Many times seniors take juniors under their wing to make them feel comfortable. Many people are proud of the fact that they are part of the school, so they don't want to degrade themselves or others.

I know that some may say such initiation rites backfire and destroy pupils' spirits. They would argue that initiates end up resenting being humiliated and take revenge on the next year's rookies. Some may go even further and argue that initiation is destructive.

I know some would say that when we as adults condone even the milder initiation rites, we send a dangerous message that trampling on other people's dignity is permissible.

Indeed, initiation at school is ridiculous. Humiliating oneself in front of people to become accepted is a bizarre notion. But it is a rite of passage.

Having a good personality and being a nice person doesn't get you too far these days. Girl or boy, you have to be bound and gagged to prove you are entering adulthood. Everyone knows that people who are willing to do that to you will be the best of bros.

Lest we forget, initiation is part of history.

The practice dates to at least 4th-century Carthage, where, in the words of St Augustine, students behaved like "devils", taunting and bullying newcomers to the ancient centre of learning.

In the Middle Ages, first-year university students in Europe were forced to drink urine and endure having skin scraped off their ears.

Today, initiation is different from what it was in the past - nowadays the people directing the initiation generally impose their will through peer pressure and brute force.

Can initiation be stopped? No. Trying to stop initiation will be unproductive. The authorities don't have the manpower to catch the many people who participate in initiation rituals.

Many initiation activities are shrouded in secrecy, which makes the acts difficult to prevent. No one tells anyone about their sacred rituals.

School initiation is a victimless crime. The only people who are appalled by it are usually those on the outside looking in, like the Parktown Boys' High School parents.

Parents, professors and some students are usually the ones who take the most offence regarding initiation rituals.

The ones who are actually initiated hardly ever press charges and just subject themselves to the initiation process.

There is no single solution to stop initiation activities in schools, since so many pupils clandestinely take part in it.

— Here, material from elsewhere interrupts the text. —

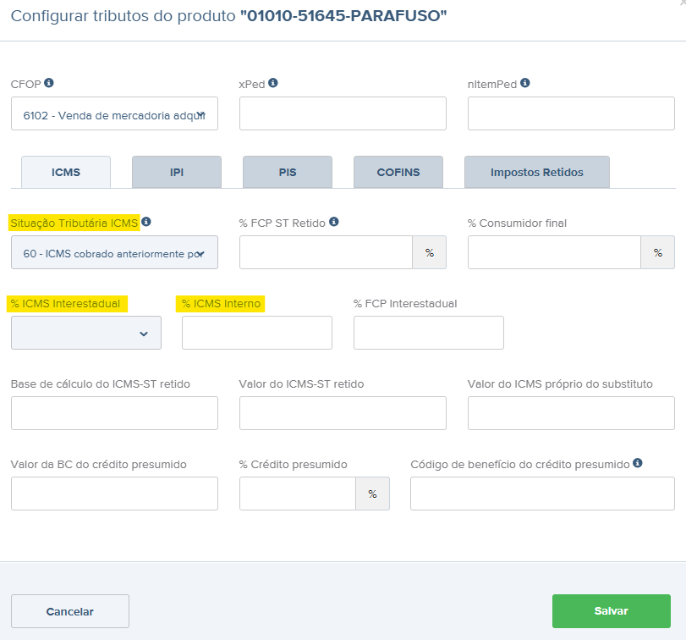The height and width of the screenshot is (640, 686).
Task: Open the % ICMS Interestadual dropdown
Action: 86,333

It's pointless to get mad at those tying someone naked upside down from a tree if the guy wants to submit himself to it to be accepted by his new best buddies.

One can't truly know the nature of a man's heart until he has hung him from his ankles, in his birthday suit, from the grand branches of a mighty tree.

Yes, the initiation rituals are insulting and humiliating, but let them continue. The participants know full well what they are getting into.

Schools and the police have bigger things to worry about than initiation rituals.

Let those who believe in the rituals build their strange brotherhoods and sisterhoods through ridiculous shenanigans. Keep an eye on them, and punish them harshly if they commit serious crimes.

Parents of pupils at Parktown Boys' High School must grow up. Initiation is nothing new. The rest of the world has moved on.

Surely, this country is not so politically correct that people can't have some old-fashioned fun.

Rich Mkhondo - writer, author and former editor and foreign correspondent - is chief communications officer for the 2010 Fifa World Cup Organising Committee South Africa. This is his personal opinion.